Since protein kinases are regulated by phosphorylation, we subsequently determined whether growth factor stimulation influences the behaviour of assigned quantotypic peptides. To evaluate the effect of early as well as late signalling events, cells were stimulated with IGF or EGF for 5, 10 or 30 minutes and all quantotypic peptides were assessed in a pairwise manner across all samples (Supplementary Fig. 5). Interestingly, we observed that only 4 of the 406 (<1%) measured peptides displayed significantly different levels (described in Online Methods) under these conditions (Supplementary Information). As such, the empirically identified quantotypic peptides are minimally affected by growth factor stimulation.

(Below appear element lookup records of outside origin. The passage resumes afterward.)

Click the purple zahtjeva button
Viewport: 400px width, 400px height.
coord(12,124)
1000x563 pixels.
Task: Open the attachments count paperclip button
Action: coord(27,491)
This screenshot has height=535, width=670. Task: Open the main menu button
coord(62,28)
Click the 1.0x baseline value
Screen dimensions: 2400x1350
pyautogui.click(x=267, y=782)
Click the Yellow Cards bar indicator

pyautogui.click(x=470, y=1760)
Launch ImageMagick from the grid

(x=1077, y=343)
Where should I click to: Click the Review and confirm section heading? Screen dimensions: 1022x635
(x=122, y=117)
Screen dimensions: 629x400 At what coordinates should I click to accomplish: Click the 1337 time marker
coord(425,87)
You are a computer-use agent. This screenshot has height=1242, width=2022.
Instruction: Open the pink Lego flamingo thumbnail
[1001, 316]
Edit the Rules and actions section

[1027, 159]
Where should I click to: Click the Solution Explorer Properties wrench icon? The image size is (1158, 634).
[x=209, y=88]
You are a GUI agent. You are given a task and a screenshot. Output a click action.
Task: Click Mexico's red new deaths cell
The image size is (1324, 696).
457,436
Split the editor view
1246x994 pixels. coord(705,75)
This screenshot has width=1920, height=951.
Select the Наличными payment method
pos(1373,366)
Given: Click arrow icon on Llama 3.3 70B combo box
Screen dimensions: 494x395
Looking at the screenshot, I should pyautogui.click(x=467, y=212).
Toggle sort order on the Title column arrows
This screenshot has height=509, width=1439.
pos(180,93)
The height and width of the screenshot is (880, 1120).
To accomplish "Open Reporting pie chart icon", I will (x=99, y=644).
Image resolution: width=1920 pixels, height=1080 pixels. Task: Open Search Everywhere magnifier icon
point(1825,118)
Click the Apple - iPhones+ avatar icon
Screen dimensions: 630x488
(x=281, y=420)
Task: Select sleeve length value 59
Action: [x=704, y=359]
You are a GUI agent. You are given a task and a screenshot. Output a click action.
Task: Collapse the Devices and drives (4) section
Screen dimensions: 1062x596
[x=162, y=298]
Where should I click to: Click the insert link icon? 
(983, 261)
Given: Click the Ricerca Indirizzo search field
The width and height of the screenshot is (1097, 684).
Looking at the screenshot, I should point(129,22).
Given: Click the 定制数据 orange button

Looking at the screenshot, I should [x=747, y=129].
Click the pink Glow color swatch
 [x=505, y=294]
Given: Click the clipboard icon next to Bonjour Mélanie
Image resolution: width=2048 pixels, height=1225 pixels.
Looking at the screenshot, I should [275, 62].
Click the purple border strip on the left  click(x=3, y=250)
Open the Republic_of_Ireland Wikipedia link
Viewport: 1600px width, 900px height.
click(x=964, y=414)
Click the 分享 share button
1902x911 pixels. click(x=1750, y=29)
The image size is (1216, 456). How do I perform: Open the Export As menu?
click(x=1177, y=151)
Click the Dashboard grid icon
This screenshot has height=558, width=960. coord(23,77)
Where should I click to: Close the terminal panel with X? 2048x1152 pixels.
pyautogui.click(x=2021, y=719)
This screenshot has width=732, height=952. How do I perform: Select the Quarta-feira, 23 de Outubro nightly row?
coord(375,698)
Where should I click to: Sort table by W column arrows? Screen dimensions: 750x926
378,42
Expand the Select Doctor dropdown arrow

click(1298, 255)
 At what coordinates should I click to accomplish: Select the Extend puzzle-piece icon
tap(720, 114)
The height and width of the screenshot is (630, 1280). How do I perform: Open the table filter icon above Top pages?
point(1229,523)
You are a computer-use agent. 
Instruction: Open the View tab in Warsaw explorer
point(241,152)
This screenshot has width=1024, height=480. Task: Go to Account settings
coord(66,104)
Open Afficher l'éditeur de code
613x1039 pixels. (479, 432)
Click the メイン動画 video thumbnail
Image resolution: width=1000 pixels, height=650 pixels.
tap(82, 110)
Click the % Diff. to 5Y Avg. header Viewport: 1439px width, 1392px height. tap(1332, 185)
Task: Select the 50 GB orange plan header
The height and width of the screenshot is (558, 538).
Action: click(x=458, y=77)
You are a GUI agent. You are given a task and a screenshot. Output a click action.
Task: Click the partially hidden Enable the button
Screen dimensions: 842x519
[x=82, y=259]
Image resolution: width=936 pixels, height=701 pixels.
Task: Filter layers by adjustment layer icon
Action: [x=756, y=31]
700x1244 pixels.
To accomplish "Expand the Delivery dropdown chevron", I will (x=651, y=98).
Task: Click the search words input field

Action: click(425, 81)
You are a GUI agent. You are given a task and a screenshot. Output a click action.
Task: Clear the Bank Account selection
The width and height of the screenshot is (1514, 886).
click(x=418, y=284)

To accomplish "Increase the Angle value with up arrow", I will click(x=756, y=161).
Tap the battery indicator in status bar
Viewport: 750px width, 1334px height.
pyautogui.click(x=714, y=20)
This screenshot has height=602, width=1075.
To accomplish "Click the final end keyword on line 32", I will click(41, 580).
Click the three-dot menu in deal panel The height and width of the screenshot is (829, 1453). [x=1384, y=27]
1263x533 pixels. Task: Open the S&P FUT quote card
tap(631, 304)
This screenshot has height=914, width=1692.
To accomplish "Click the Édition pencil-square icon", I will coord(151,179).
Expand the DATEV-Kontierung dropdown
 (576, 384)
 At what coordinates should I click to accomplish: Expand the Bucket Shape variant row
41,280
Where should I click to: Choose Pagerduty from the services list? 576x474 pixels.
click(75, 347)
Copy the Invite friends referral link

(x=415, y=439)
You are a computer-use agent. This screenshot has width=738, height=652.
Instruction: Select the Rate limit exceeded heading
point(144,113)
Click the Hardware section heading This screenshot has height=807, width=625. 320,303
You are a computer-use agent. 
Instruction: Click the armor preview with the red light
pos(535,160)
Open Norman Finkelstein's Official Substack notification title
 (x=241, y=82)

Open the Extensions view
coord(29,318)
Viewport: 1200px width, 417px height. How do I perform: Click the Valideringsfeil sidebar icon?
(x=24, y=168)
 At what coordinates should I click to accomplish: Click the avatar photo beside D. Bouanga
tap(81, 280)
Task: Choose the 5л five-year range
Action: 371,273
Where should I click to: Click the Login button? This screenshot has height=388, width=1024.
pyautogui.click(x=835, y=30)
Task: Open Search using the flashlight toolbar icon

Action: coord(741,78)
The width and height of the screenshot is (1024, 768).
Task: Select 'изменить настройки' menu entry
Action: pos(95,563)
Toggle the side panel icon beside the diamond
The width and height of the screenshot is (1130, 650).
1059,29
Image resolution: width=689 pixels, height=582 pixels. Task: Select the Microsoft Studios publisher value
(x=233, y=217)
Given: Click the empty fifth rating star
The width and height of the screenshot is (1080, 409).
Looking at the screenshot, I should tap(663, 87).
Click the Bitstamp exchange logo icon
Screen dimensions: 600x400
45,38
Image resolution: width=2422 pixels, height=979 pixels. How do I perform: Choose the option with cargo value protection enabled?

To evaluate whether the SRM assay would be sufficiently sensitive to quantify protein kinases directly from total cell lysates, we prepared lysates from six cell lines, separated these by SDS-PAGE (Supplementary Fig. 6) and conducted a SRM experiment in biological and technical replicates. In total, we analysed 204 quantotypic peptides from 83 protein kinases across the human kinome and the relative amount of each peptide was calculated (Fig. 3, Supplementary Fig. 7 and Online Methods). Since the most intense proteotypic peptides from individual proteins can be used as representative of the relative protein level17, we averaged the level of quantified peptides for each kinase and clustered their relative expression level across cell lines (Supplementary Fig. 8). This revealed groups of low and high abundance kinases as well as a third group of kinases with distinct expression levels between individual cell lines. Overall this demonstrates that targeted analysis directly from gel-separated cell lysates is achievable and highly reproducible (Supplementary Fig. 7).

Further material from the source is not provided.